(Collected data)
## start
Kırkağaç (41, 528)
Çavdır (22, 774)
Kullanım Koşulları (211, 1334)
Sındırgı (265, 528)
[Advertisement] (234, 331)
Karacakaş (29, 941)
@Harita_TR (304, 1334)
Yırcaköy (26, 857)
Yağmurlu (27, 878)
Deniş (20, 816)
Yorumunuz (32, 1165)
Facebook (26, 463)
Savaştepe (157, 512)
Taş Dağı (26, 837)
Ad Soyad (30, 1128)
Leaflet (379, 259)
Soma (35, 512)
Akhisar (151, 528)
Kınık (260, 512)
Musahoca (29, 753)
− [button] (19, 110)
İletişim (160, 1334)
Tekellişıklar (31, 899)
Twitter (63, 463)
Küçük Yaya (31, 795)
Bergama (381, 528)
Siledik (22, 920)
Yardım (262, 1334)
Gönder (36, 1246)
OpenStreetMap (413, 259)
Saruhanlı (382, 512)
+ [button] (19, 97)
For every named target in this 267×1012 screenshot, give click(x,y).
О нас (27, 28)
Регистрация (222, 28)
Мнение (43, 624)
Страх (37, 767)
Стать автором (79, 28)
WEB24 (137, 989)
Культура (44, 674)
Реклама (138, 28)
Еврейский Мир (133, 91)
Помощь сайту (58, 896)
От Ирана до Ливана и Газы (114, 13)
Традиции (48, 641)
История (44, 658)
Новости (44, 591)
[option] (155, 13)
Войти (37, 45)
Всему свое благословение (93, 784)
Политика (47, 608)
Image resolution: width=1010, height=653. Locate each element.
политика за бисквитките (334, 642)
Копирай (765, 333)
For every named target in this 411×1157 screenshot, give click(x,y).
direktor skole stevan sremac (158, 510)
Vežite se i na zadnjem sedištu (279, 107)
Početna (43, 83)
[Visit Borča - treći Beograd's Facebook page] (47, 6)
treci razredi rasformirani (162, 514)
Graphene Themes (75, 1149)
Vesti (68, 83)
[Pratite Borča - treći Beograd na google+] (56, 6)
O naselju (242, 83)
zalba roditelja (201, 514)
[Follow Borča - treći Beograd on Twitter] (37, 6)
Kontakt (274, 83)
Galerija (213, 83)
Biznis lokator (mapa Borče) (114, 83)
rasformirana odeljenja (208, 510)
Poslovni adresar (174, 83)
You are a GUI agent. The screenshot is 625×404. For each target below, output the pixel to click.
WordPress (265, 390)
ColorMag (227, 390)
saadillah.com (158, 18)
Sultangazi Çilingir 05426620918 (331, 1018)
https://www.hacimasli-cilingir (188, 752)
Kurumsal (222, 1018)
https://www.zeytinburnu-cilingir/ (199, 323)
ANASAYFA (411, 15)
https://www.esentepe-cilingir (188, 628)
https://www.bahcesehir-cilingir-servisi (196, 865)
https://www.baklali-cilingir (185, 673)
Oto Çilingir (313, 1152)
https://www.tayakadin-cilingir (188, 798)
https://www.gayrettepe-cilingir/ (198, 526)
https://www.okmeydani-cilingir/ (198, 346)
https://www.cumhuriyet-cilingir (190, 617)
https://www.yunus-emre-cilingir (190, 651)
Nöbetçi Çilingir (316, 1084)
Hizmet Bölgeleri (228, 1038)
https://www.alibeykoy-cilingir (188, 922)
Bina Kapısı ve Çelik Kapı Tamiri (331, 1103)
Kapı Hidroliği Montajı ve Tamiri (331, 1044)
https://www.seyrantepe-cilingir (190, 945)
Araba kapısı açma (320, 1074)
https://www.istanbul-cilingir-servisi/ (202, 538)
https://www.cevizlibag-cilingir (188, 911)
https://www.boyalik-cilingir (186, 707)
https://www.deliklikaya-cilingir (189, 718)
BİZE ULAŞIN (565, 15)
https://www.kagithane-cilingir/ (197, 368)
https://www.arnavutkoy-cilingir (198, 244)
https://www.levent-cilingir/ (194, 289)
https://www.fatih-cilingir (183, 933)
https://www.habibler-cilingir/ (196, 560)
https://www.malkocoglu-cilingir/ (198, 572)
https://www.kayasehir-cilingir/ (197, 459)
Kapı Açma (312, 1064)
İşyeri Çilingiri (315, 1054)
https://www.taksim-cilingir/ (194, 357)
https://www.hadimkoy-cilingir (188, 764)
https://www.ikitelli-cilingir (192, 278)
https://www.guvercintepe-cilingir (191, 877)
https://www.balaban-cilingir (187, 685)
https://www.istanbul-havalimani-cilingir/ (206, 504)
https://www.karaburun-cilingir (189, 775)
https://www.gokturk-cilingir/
## end
### Work required
Give the rows above as a JSON list of strings, one string per line, and leave out any blank lines.

### Full output
[
  "Kırkağaç (41, 528)",
  "Çavdır (22, 774)",
  "Kullanım Koşulları (211, 1334)",
  "Sındırgı (265, 528)",
  "[Advertisement] (234, 331)",
  "Karacakaş (29, 941)",
  "@Harita_TR (304, 1334)",
  "Yırcaköy (26, 857)",
  "Yağmurlu (27, 878)",
  "Deniş (20, 816)",
  "Yorumunuz (32, 1165)",
  "Facebook (26, 463)",
  "Savaştepe (157, 512)",
  "Taş Dağı (26, 837)",
  "Ad Soyad (30, 1128)",
  "Leaflet (379, 259)",
  "Soma (35, 512)",
  "Akhisar (151, 528)",
  "Kınık (260, 512)",
  "Musahoca (29, 753)",
  "− [button] (19, 110)",
  "İletişim (160, 1334)",
  "Tekellişıklar (31, 899)",
  "Twitter (63, 463)",
  "Küçük Yaya (31, 795)",
  "Bergama (381, 528)",
  "Siledik (22, 920)",
  "Yardım (262, 1334)",
  "Gönder (36, 1246)",
  "OpenStreetMap (413, 259)",
  "Saruhanlı (382, 512)",
  "+ [button] (19, 97)",
  "For every named target in this 267×1012 screenshot, give click(x,y).",
  "О нас (27, 28)",
  "Регистрация (222, 28)",
  "Мнение (43, 624)",
  "Страх (37, 767)",
  "Стать автором (79, 28)",
  "WEB24 (137, 989)",
  "Культура (44, 674)",
  "Реклама (138, 28)",
  "Еврейский Мир (133, 91)",
  "Помощь сайту (58, 896)",
  "От Ирана до Ливана и Газы (114, 13)",
  "Традиции (48, 641)",
  "История (44, 658)",
  "Новости (44, 591)",
  "[option] (155, 13)",
  "Войти (37, 45)",
  "Всему свое благословение (93, 784)",
  "Политика (47, 608)",
  "Image resolution: width=1010, height=653. Locate each element.",
  "политика за бисквитките (334, 642)",
  "Копирай (765, 333)",
  "For every named target in this 411×1157 screenshot, give click(x,y).",
  "direktor skole stevan sremac (158, 510)",
  "Vežite se i na zadnjem sedištu (279, 107)",
  "Početna (43, 83)",
  "[Visit Borča - treći Beograd's Facebook page] (47, 6)",
  "treci razredi rasformirani (162, 514)",
  "Graphene Themes (75, 1149)",
  "Vesti (68, 83)",
  "[Pratite Borča - treći Beograd na google+] (56, 6)",
  "O naselju (242, 83)",
  "zalba roditelja (201, 514)",
  "[Follow Borča - treći Beograd on Twitter] (37, 6)",
  "Kontakt (274, 83)",
  "Galerija (213, 83)",
  "Biznis lokator (mapa Borče) (114, 83)",
  "rasformirana odeljenja (208, 510)",
  "Poslovni adresar (174, 83)",
  "You are a GUI agent. The screenshot is 625×404. For each target below, output the pixel to click.",
  "WordPress (265, 390)",
  "ColorMag (227, 390)",
  "saadillah.com (158, 18)",
  "Sultangazi Çilingir 05426620918 (331, 1018)",
  "https://www.hacimasli-cilingir (188, 752)",
  "Kurumsal (222, 1018)",
  "https://www.zeytinburnu-cilingir/ (199, 323)",
  "ANASAYFA (411, 15)",
  "https://www.esentepe-cilingir (188, 628)",
  "https://www.bahcesehir-cilingir-servisi (196, 865)",
  "https://www.baklali-cilingir (185, 673)",
  "Oto Çilingir (313, 1152)",
  "https://www.tayakadin-cilingir (188, 798)",
  "https://www.gayrettepe-cilingir/ (198, 526)",
  "https://www.okmeydani-cilingir/ (198, 346)",
  "https://www.cumhuriyet-cilingir (190, 617)",
  "https://www.yunus-emre-cilingir (190, 651)",
  "Nöbetçi Çilingir (316, 1084)",
  "Hizmet Bölgeleri (228, 1038)",
  "https://www.alibeykoy-cilingir (188, 922)",
  "Bina Kapısı ve Çelik Kapı Tamiri (331, 1103)",
  "Kapı Hidroliği Montajı ve Tamiri (331, 1044)",
  "https://www.seyrantepe-cilingir (190, 945)",
  "Araba kapısı açma (320, 1074)",
  "https://www.istanbul-cilingir-servisi/ (202, 538)",
  "https://www.cevizlibag-cilingir (188, 911)",
  "https://www.boyalik-cilingir (186, 707)",
  "https://www.deliklikaya-cilingir (189, 718)",
  "BİZE ULAŞIN (565, 15)",
  "https://www.kagithane-cilingir/ (197, 368)",
  "https://www.arnavutkoy-cilingir (198, 244)",
  "https://www.levent-cilingir/ (194, 289)",
  "https://www.fatih-cilingir (183, 933)",
  "https://www.habibler-cilingir/ (196, 560)",
  "https://www.malkocoglu-cilingir/ (198, 572)",
  "https://www.kayasehir-cilingir/ (197, 459)",
  "Kapı Açma (312, 1064)",
  "İşyeri Çilingiri (315, 1054)",
  "https://www.taksim-cilingir/ (194, 357)",
  "https://www.hadimkoy-cilingir (188, 764)",
  "https://www.ikitelli-cilingir (192, 278)",
  "https://www.guvercintepe-cilingir (191, 877)",
  "https://www.balaban-cilingir (187, 685)",
  "https://www.istanbul-havalimani-cilingir/ (206, 504)",
  "https://www.karaburun-cilingir (189, 775)",
  "https://www.gokturk-cilingir/"
]